Abstract

Earlier studies of acetyicholine (ACh) and choline depolarizing effects on frog sartorius membrane are extended to a wider concentration range and to include carbamyicholine. Differences between motor end-plate-free regions and motor end-plate membrane are examined. On end-plate-free membrane, ACh depolarization stabilizes in 30 minutes and increases with increasing ACh concentration. Washing with Ringer's solution reverses it. Motor end-plate membrane depolarizes very rapidly and repolarizes within 10 minutes. Choline in similar doses produces a transitory depolarization away from end-plates, with a rise time of 20 minutes and a 30-minute recovery. The motor end-plate membrane response to choline is similar to its response to ACh.
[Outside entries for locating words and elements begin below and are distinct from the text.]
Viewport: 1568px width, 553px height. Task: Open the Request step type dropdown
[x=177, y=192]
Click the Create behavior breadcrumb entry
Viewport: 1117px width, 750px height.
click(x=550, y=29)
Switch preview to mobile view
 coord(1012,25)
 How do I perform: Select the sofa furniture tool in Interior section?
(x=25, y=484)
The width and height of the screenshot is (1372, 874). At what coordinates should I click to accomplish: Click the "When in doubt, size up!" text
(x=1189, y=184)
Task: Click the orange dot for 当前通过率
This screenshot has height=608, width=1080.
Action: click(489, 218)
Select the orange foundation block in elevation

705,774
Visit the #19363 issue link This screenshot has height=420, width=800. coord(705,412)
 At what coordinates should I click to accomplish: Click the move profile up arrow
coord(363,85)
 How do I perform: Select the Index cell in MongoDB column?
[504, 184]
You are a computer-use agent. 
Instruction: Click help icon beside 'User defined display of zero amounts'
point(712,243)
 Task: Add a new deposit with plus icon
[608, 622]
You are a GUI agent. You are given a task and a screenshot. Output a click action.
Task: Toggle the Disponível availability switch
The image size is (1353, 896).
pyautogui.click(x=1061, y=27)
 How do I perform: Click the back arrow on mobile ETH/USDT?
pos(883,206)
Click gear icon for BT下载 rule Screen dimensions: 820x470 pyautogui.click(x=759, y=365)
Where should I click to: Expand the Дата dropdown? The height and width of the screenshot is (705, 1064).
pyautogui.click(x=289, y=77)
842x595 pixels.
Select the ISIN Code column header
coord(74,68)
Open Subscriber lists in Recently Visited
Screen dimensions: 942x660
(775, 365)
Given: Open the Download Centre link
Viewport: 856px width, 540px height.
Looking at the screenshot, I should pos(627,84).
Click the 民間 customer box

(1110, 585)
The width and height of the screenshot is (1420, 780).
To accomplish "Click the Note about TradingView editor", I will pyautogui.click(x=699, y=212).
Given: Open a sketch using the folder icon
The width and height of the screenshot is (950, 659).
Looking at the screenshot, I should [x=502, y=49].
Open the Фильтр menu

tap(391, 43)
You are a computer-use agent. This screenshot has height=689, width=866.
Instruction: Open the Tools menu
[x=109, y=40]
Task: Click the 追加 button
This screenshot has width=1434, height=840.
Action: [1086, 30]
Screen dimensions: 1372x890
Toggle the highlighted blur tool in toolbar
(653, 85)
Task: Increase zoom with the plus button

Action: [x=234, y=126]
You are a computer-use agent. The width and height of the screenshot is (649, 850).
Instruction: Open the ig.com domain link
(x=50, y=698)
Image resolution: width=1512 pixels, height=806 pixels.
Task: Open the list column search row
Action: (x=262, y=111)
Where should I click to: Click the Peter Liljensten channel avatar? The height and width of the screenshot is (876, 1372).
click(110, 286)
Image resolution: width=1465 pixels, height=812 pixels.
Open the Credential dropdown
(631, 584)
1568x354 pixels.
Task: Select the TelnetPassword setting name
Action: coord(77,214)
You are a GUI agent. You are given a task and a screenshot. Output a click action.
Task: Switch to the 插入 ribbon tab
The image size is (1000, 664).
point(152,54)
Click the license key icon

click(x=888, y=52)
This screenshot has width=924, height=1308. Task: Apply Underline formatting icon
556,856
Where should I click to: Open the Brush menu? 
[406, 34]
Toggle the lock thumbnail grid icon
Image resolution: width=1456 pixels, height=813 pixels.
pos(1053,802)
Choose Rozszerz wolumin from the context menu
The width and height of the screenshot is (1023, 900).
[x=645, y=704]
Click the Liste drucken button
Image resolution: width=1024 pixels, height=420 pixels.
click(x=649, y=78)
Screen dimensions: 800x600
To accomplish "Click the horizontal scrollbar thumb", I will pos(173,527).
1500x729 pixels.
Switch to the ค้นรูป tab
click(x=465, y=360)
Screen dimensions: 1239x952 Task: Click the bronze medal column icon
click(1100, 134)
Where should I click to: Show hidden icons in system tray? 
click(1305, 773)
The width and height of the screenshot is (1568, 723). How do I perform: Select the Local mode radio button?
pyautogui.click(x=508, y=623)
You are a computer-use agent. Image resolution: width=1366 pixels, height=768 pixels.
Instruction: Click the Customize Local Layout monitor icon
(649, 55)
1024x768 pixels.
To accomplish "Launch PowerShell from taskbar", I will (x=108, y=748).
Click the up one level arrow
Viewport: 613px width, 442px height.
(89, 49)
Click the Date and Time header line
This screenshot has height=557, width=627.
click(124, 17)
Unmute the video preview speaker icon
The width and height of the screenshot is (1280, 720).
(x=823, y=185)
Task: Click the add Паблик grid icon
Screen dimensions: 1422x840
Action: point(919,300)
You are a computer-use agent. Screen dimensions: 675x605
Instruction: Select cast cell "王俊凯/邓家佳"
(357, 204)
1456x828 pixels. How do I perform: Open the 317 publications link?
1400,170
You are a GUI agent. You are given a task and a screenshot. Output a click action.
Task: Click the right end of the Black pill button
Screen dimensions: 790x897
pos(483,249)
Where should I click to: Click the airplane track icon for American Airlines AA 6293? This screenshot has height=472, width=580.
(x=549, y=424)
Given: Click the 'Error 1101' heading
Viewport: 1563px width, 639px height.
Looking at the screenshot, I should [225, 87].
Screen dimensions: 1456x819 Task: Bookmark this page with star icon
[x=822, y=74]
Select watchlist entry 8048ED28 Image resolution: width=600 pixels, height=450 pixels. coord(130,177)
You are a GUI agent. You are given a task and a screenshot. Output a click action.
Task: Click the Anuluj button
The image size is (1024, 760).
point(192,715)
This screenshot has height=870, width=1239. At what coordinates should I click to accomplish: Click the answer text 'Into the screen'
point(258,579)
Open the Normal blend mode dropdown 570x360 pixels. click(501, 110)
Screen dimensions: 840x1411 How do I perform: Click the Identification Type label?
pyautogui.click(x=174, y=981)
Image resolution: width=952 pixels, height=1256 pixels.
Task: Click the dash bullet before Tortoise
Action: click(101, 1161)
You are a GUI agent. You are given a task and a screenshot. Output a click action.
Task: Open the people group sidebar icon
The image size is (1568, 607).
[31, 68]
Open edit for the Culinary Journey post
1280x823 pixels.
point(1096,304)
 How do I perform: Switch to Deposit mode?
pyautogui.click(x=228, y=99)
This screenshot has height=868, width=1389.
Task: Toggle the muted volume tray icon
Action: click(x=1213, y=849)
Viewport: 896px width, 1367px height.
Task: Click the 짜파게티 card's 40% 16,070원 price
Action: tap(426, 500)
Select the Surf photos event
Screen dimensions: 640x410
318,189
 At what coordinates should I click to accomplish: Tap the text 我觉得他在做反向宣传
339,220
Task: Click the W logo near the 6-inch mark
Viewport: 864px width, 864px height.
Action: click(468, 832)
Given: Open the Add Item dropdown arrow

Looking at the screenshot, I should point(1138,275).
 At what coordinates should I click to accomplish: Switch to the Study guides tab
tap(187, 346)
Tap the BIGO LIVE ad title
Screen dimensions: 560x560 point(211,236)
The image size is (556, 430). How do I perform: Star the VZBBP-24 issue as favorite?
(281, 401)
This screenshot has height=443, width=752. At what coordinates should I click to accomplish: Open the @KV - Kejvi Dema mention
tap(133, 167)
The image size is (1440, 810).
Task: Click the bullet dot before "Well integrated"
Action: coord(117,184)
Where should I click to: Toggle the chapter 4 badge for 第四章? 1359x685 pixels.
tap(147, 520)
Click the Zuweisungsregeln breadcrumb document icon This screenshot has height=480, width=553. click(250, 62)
Carbamylcholine depolarization away from end-plates is similar to choline, but it occurs at lower concentrations. Carbamylcholine depolarizes the end-plate similarly to ACh. Two different ACh-sensitive systems are proposed to explain these membrane responses, a motor end-plate ACh receptor and a conductance control system occurring throughout the cell membrane. The state of the conductance control system determines membrane potential. It reacts slowly with quaternary ammonium ions at high concentrations. The ACh receptorat the end-plate is much more sensitive to quaternary ammonium ions. It is coupled to the conductance control system and can trigger a change of state in it to produce the end-plate potential.